GIVEN PASSAGE: Begin

Trasylol Surgeon"There has never been anything like that in her past history. She was also a diabetic, but there was nothing else. No kidney damage at all. Nothing before the surgery. When her doctor told her, 'You've got to exercise for an hour a day and lose weight,' and do all sorts of things, she did those things to the letter. She kept an eye on her health.

"The kidney damage got bad and she had to go on dialysis. Every time we saw her, she looked a little bit weaker. Then, all of a sudden, she was on her way to dialysis and she died. I've never seen anything like that. I've never seen anyone go downhill as fast as she did.

"We watched 60 Minutes and the report came on about Trasylol. It was Sarah to the letter. So I asked my husband and his sister if they had any objections because I wanted to pursue this. I want to find out what's going on. If this drug was used—she went downhill so fast, it basically killed her.

GIVEN PASSAGE: End
EXTRACTED RECORDS: Begin

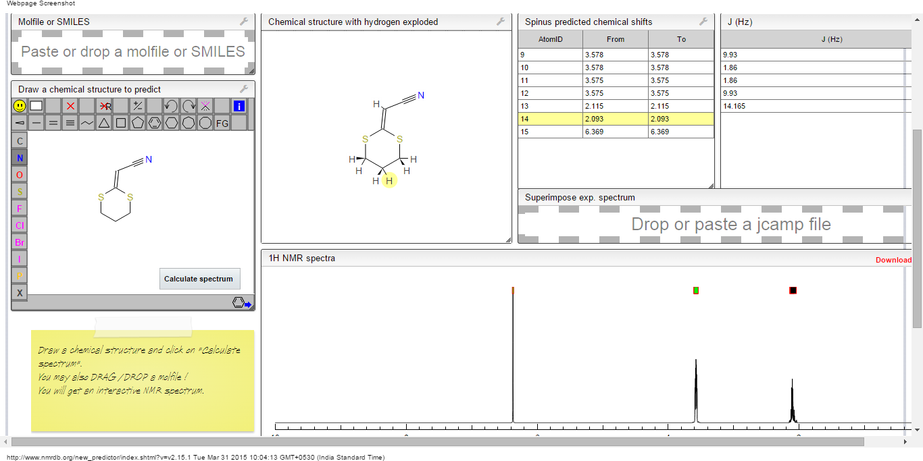Viewport: 923px width, 461px height.
Task: Click the Calculate spectrum button
Action: pyautogui.click(x=199, y=279)
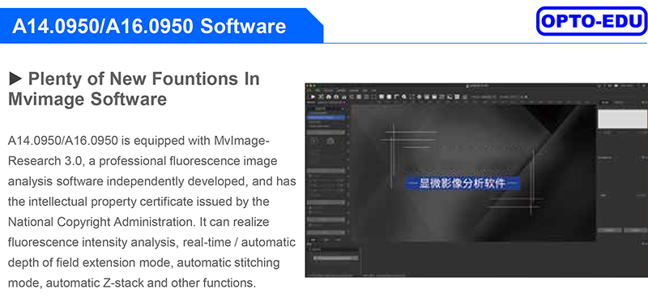Select the blue-highlighted item in side list
648x302 pixels.
point(326,117)
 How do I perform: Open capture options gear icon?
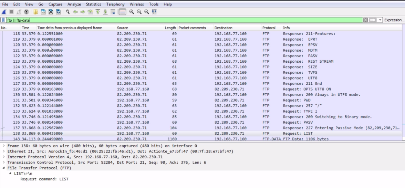(x=27, y=12)

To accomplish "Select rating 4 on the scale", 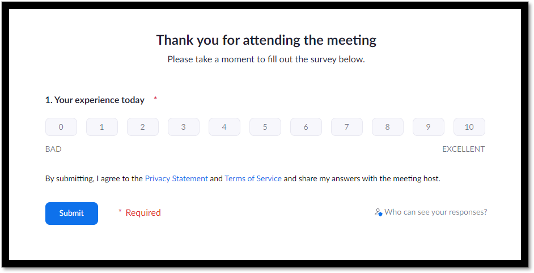I will (x=224, y=127).
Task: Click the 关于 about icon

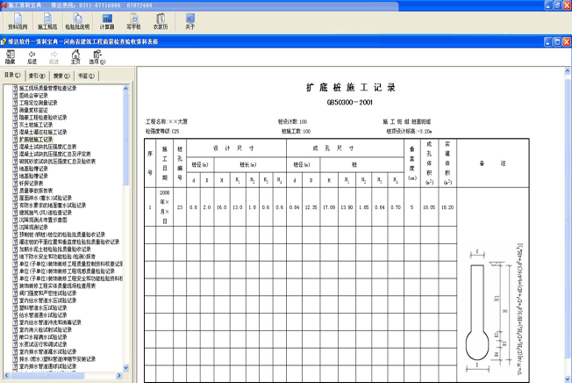Action: click(189, 21)
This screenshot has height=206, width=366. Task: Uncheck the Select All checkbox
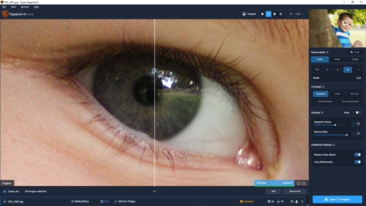coord(4,191)
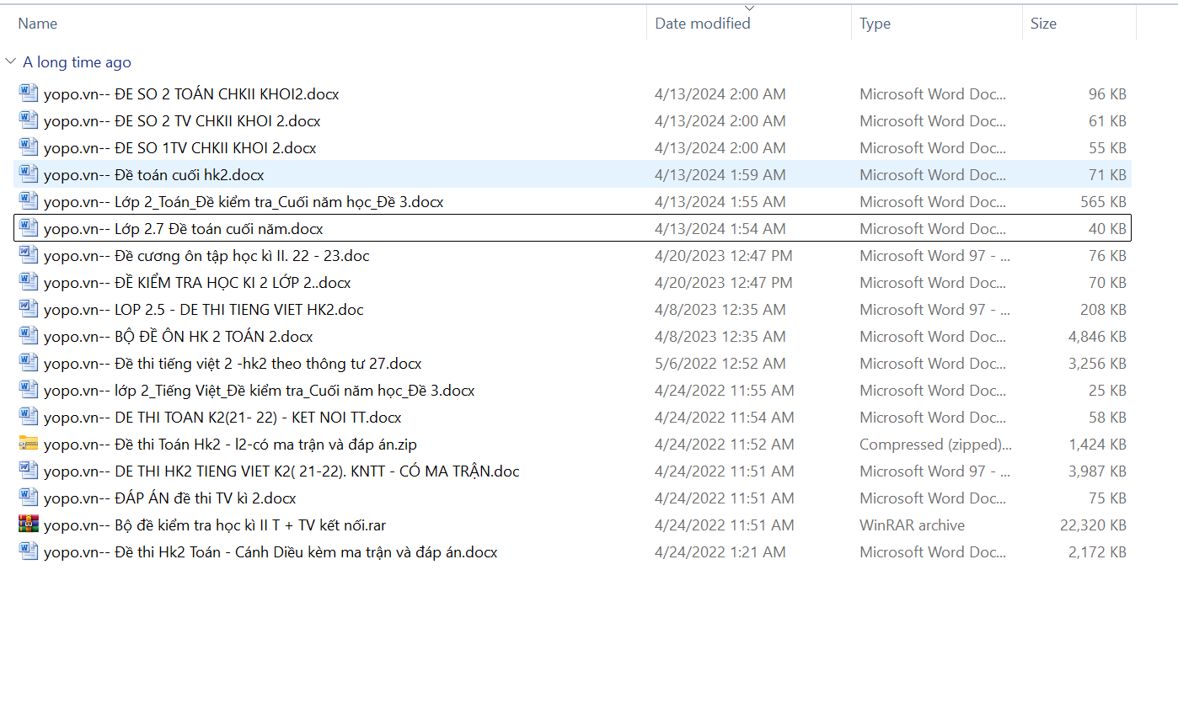The width and height of the screenshot is (1178, 703).
Task: Select file Lớp 2.7 Đề toán cuối năm.docx
Action: tap(183, 229)
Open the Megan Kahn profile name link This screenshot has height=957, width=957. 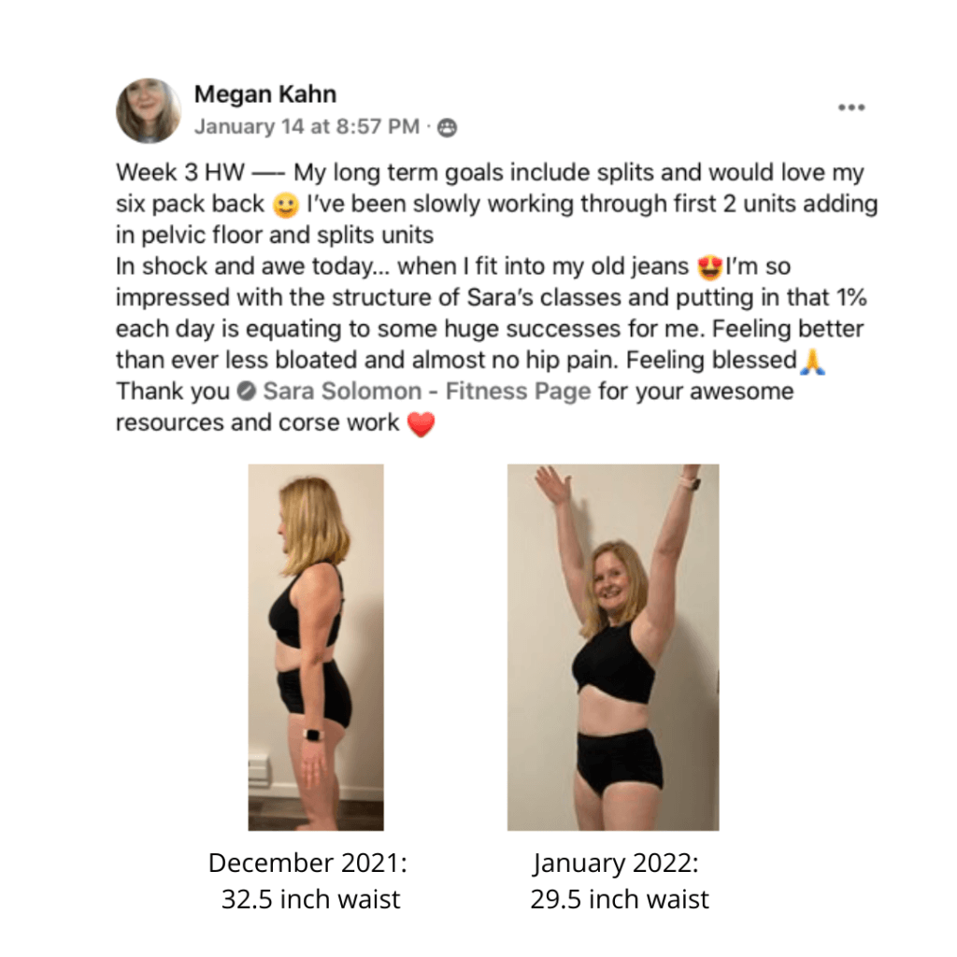[x=264, y=94]
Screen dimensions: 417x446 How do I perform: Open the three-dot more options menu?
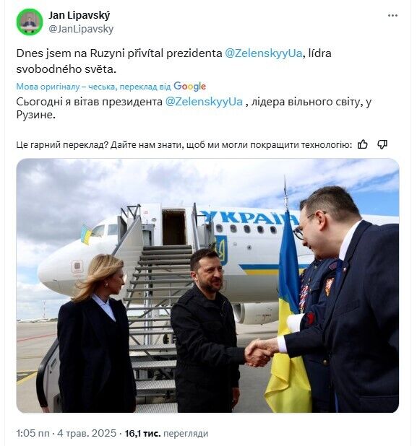[x=392, y=16]
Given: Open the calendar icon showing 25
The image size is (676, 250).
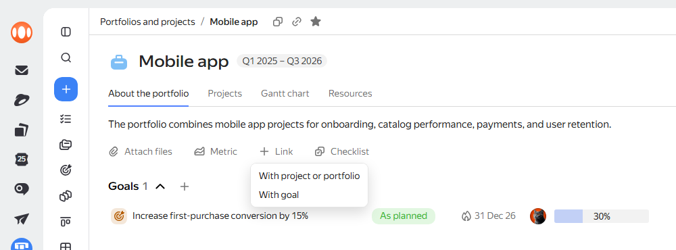Looking at the screenshot, I should 22,159.
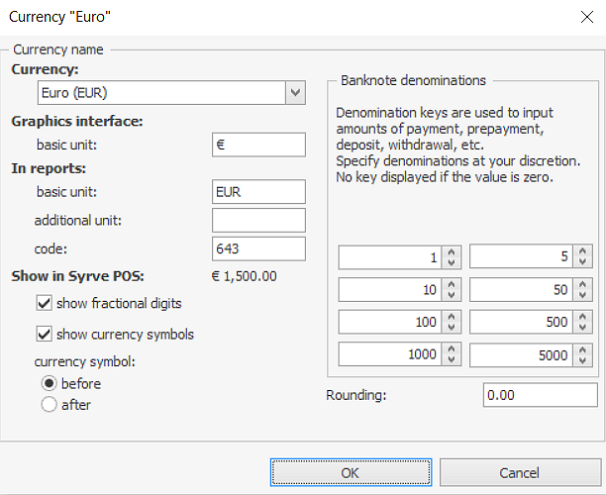The image size is (606, 495).
Task: Decrease the denomination 5000 spinner value
Action: pyautogui.click(x=583, y=361)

EXTRACTED RECORDS: End

*TASK GOAL*:
Continue the Trasylol account about Sarah's decline after surgery, picking up right after its final sentence.

*ANSWER SECTION*:
"Prior to her heart surgery she was walking 2.5 miles a day on the treadmill. Then she experienced shortness of breath and found out about her heart. The doctor wanted to put a pig's valve in and afterwards he couldn't get over how well the surgery had gone. Sarah couldn't either. Afterwards, she was smiling and said that she'd never felt better. Then, bam, it [renal failure] hit.

"She had dialysis once a week. The doctors said that her health had deteriorated so much that she wouldn't have made it through [kidney transplant] surgery. She also decided herself that she didn't want the surgery. She said that she couldn't take a kidney away from a younger person who would need it.

"Before you or any loved ones have surgery, they [doctors] need to discuss what drugs are going to be used during the surgery. Are there any kind of drugs that could be used other than what they are using? My understanding is that there are two other drugs on the market without the side effects that are cheaper to use. When you go in a hospital and you're on the table, you are totally at their mercy and the mercy of these drug companies. You may not be okay.

"This is making everybody scared, too scared to have [open heart] surgery done now. I'd think twice about having the surgery. Ten years ago if that's what my doctor said to do, I'd need to do it. Now, she's dead. She's gone.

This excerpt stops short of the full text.